Melanchthon war es auch, der Luther zur Bibelübersetzung anregte und ihn dabei mit seiner Gelehrsamkeit und philologischen Genauigkeit unterstützte. Darüber hinaus verfasste er die erste Dogmatik der reformatorischen Theologie („Loci communes“). Und er war es auch, der den unter Reichsacht stehenden Luther, der das Territorium seines sächsischen Schutzherrn nicht verlassen durfte, 1530 auf dem Augsburger Reichstag vertrat. Von ihm stammt die zentrale Bekenntnisschrift „Confessio Augustana“, mit der sich die lutherisch gesinnten Reichsstände in Augsburg gegenüber Kaiser Karl V. positionierten.

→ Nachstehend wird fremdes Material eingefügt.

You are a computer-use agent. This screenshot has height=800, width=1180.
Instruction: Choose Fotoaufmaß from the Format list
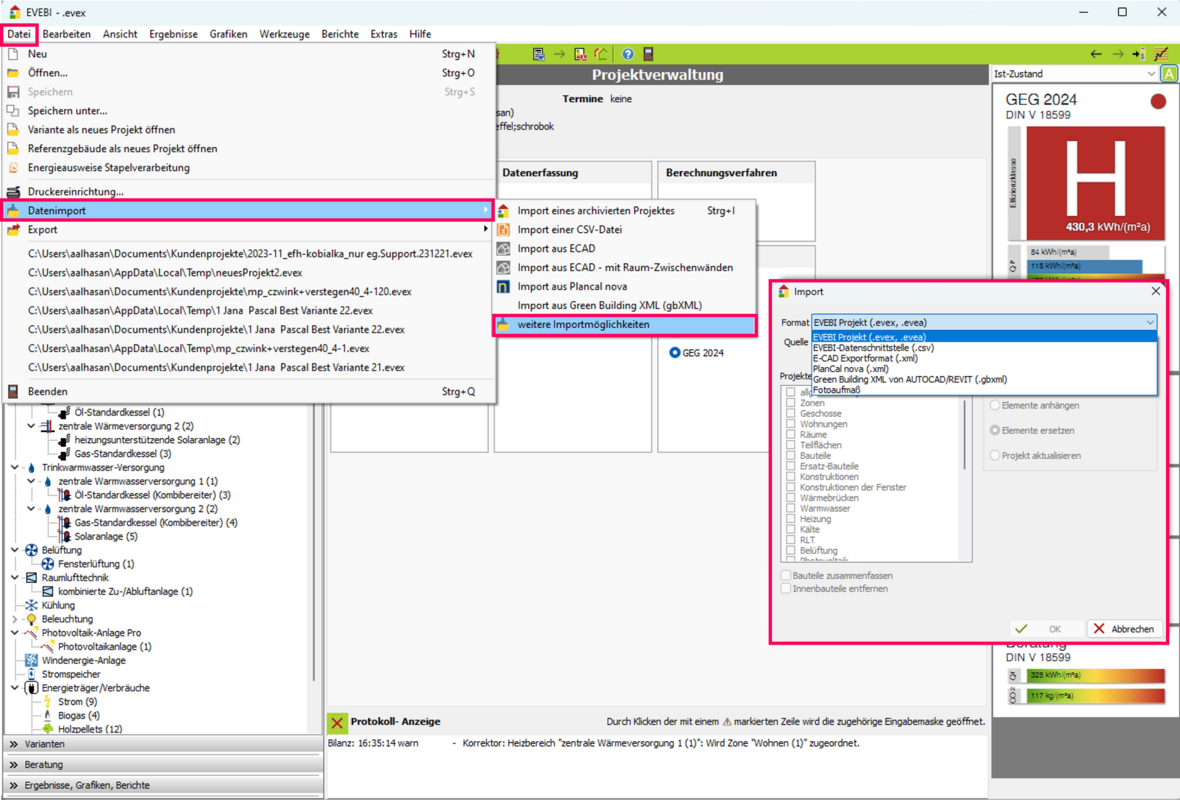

Melanchthon war ein Geistesmensch durch und durch. Er musste von Luther regelrecht dazu gedrängt werden, einmal seine Nase von den Büchern zu heben und sich nach einer Frau umzusehen. 1520 heiratete er schließlich als 23-Jähriger die gleichaltrige Katharina Krapp. Vier Kinder gingen aus der Ehe hervor. 1936 finanzierten ihm der Kurfürst und die Universität den Bau eines Hauses, wohl auch um den beliebten und berühmten Professor in Wittenberg zu halten. Heute gilt das dreigeschossige Gebäude mit dem gestaffelten Renaissancegiebel als eines der schönsten Bürgerhäuser Wittenbergs. Hinter dem Haus erstreckt sich ein nach historischen Vorlagen angelegter Kräutergarten. In den meisten Innenräumen sind Mauernischen eingelassen, die der Hausherr für seine umfangreiche Büchersammlung nutzte. Die Wappen im Scholarenzimmer erinnern an seine Studenten, die bei ihm zur Miete wohnten. Melanchthon pflegte den freundschaftlichen Gedankenaustausch: „Wir sind zum Gespräch miteinander geboren.“
In diesem Haus ist Melanchthon mit 63 Jahren gestorben. Auch dem Tod begegnete er mit nahezu wissenschaftlicher Neugier und versicherte sich: „Du wirst die wunderbaren Geheimnisse erkennen, die du in diesem Leben nicht verstehen konntest.“ Melanchthon ist wie Luther in der Wittenberger Schlosskirche bestattet. Sein Grabmal befindet sich nicht etwa hinter dem Grabmal Luthers, sondern ihm gegenüber, ganz so wie es Melanchthons historischer Bedeutung angemessen ist.